(RAW DATA)

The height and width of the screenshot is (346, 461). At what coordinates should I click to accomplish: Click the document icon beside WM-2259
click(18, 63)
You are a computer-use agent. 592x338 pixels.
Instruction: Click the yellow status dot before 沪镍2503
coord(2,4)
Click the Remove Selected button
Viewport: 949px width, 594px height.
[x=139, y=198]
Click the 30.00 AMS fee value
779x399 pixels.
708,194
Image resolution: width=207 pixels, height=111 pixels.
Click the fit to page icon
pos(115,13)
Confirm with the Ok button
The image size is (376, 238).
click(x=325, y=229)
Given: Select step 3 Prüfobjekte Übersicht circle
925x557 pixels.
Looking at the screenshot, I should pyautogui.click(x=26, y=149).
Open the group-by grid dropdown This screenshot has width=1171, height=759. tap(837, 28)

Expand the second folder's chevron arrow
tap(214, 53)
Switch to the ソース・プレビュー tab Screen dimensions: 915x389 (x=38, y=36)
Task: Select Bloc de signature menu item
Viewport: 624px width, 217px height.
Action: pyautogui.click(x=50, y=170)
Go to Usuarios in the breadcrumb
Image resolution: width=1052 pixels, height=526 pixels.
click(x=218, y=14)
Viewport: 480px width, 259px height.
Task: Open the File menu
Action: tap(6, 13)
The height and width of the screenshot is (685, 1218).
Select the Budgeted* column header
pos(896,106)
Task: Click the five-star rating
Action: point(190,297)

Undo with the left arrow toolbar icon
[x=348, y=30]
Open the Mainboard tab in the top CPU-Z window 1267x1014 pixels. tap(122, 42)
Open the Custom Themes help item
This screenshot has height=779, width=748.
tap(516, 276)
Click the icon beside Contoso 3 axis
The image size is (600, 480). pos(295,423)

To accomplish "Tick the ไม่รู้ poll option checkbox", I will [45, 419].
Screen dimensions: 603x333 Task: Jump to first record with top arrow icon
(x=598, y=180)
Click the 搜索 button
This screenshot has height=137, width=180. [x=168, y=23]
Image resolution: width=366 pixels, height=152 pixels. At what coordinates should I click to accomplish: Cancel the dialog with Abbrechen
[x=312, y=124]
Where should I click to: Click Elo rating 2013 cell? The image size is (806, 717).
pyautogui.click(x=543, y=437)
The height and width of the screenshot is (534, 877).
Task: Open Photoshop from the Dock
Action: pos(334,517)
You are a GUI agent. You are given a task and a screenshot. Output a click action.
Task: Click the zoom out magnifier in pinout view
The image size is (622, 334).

(End RAW DATA)

- THE PROBLEM
Repeat every record above precisely.

- PROBLEM SOLUTION
The height and width of the screenshot is (346, 461). At what coordinates should I click to accomplish: Click the document icon beside WM-2259
click(18, 63)
You are a computer-use agent. 592x338 pixels.
Instruction: Click the yellow status dot before 沪镍2503
coord(2,4)
Click the Remove Selected button
Viewport: 949px width, 594px height.
[x=139, y=198]
Click the 30.00 AMS fee value
779x399 pixels.
708,194
Image resolution: width=207 pixels, height=111 pixels.
Click the fit to page icon
pos(115,13)
Confirm with the Ok button
The image size is (376, 238).
click(x=325, y=229)
Given: Select step 3 Prüfobjekte Übersicht circle
925x557 pixels.
Looking at the screenshot, I should pyautogui.click(x=26, y=149).
Open the group-by grid dropdown This screenshot has width=1171, height=759. tap(837, 28)

Expand the second folder's chevron arrow
tap(214, 53)
Switch to the ソース・プレビュー tab Screen dimensions: 915x389 (x=38, y=36)
Task: Select Bloc de signature menu item
Viewport: 624px width, 217px height.
Action: pyautogui.click(x=50, y=170)
Go to Usuarios in the breadcrumb
Image resolution: width=1052 pixels, height=526 pixels.
click(x=218, y=14)
Viewport: 480px width, 259px height.
Task: Open the File menu
Action: tap(6, 13)
The height and width of the screenshot is (685, 1218).
Select the Budgeted* column header
pos(896,106)
Task: Click the five-star rating
Action: point(190,297)

Undo with the left arrow toolbar icon
[x=348, y=30]
Open the Mainboard tab in the top CPU-Z window 1267x1014 pixels. tap(122, 42)
Open the Custom Themes help item
This screenshot has height=779, width=748.
tap(516, 276)
Click the icon beside Contoso 3 axis
The image size is (600, 480). pos(295,423)

To accomplish "Tick the ไม่รู้ poll option checkbox", I will [45, 419].
Screen dimensions: 603x333 Task: Jump to first record with top arrow icon
(x=598, y=180)
Click the 搜索 button
This screenshot has height=137, width=180. [x=168, y=23]
Image resolution: width=366 pixels, height=152 pixels. At what coordinates should I click to accomplish: Cancel the dialog with Abbrechen
[x=312, y=124]
Where should I click to: Click Elo rating 2013 cell? The image size is (806, 717).
pyautogui.click(x=543, y=437)
The height and width of the screenshot is (534, 877).
Task: Open Photoshop from the Dock
Action: pos(334,517)
You are a GUI agent. You are given a task and a screenshot. Output a click action.
Task: Click the zoom out magnifier in pinout view
The image size is (622, 334).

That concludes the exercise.